Abstract OBJECTIVE: Comparisons of paranasal sinus morphology between humans with and without cleft lip and palate (CLP) have yielded conflicting opinions regarding size differences. Although postnatal samples have been investigated, no studies have compared paranasal sinus volumes between cleft and noncleft human fetuses. METHOD: The nasal cavities of 20 'normal' and 9 CLP human fetuses (8-21 weeks' postmenstrual age) were examined to assess prenatal volumetric changes of the maxillary sinuses, anterior and posterior ethmoidal air cells, and sphenoidal sinuses. Lengths and volumes of right and left maxillary and sphenoidal sinuses were calculated from histologically prepared sections using a computer reconstruction technique, and regression equations were generated to assess the enlargement rates. RESULTS: All paranasal sinuses were found among both normal and CLP specimens in the same locations and in similar age ranges. However, greater shape asymmetry was noted for all sinuses in CLP compared to normal specimens. In the normal sample, results indicated significant (p < .05) correlations between right or left maxillary sinus length (R2 = 0.49, 0.54) and volume (R2 = 0.67, 0.68), and increasing postmenstrual age, but no significant (p > .05) correlations were observed for right or left sphenoidal sinus length or volumes and postmenstrual age. Maxillary sinus length changes were best described by second-order polynomial regression equations, and volume changes were best described by logarithmic equations. When individual right or left sinuses of CLP specimens were compared to the mean of the normal sample, one maxillary sinus was significantly (p < .05) larger, and 9 maxillary sinuses were not significantly (p > .05) different. Sphenoidal sinus lengths and volumes of CLP specimens were within the same range compared to these dimensions for the normal sample. CONCLUSION: Results on normal specimens indicate that maxillary sinuses exhibit second-trimester length and volume increases, whereas sphenoidal sinuses are more variable. This study suggests a similar timing of sinus formation in normal and CLP fetuses, but shape asymmetries are frequently detected among CLP specimens. In particular, the sphenoidal sinuses may be altered in shape and size by adjacent, hypertrophic cartilaginous structures in CLP fetuses. These results indicate that the maxillary sinuses of CLP fetuses are not deficient in size compared to noncleft fetuses.

PMID 9431465

Morphogenic mechanisms in the development of ethmoidal sinuses

Anat Rec. 1997 Sep;249(1):96-102.

Monteiro VJ, Dias MP. Source Department of Anatomy, S.D.M. College of Dental Sciences and Hospital, Sattur, Dharwad, India.
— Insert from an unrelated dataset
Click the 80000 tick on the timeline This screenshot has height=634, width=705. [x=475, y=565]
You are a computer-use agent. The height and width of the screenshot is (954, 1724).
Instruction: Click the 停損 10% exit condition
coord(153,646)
Erratum in Anat Rec 1998 Jan;250(1):121. Abstract BACKGROUND: The current teaching in regard to the development of paranasal sinuses is that they are evaginations of the nasal cavity; this seems to totally ignore earlier observations. METHODS: Serial coronal sections of the heads of 23 human fetuses from 18-mm CR length to 282-mm CR length were stained by various methods and studied. RESULTS: The ethmoidal sinuses develop by the formation of 'turbinal cushions' at the 33-mm CR stage. By the 45-mm CR stage, the cushions have grown toward each other and made contact. The epithelium covering the cushions also proliferates to fill up the enclosed space, and it proliferates dorsoventrally as well. The cushions fuse at the 50-mm CR stage. The fusion part of the process should be described as a 'constriction' of the nasal cavity. Next, the epithelium disintegrates and results in the formation of the sinus. This part of the process only can be described as an 'evagination' of the nasal cavity. As the advancing epithelium of the sinus encounters cartilage, it causes disintegration of the developing nasal cartilage. This area of disintegration appears as a spot stained pink with H & E, black with mucicarmine, and yellow with van Gieson's stains, respectively. These spots are seen between the 89-mm and the 225-mm CR stages (both inclusive). CONCLUSIONS: Two mechanisms operate in the development of ethmoidal sinuses: constriction of the nasal cavity by a pair of turbinal cushions, and evagination from the nasal cavity by proliferation and subsequent disintegration of the nasal epithelium.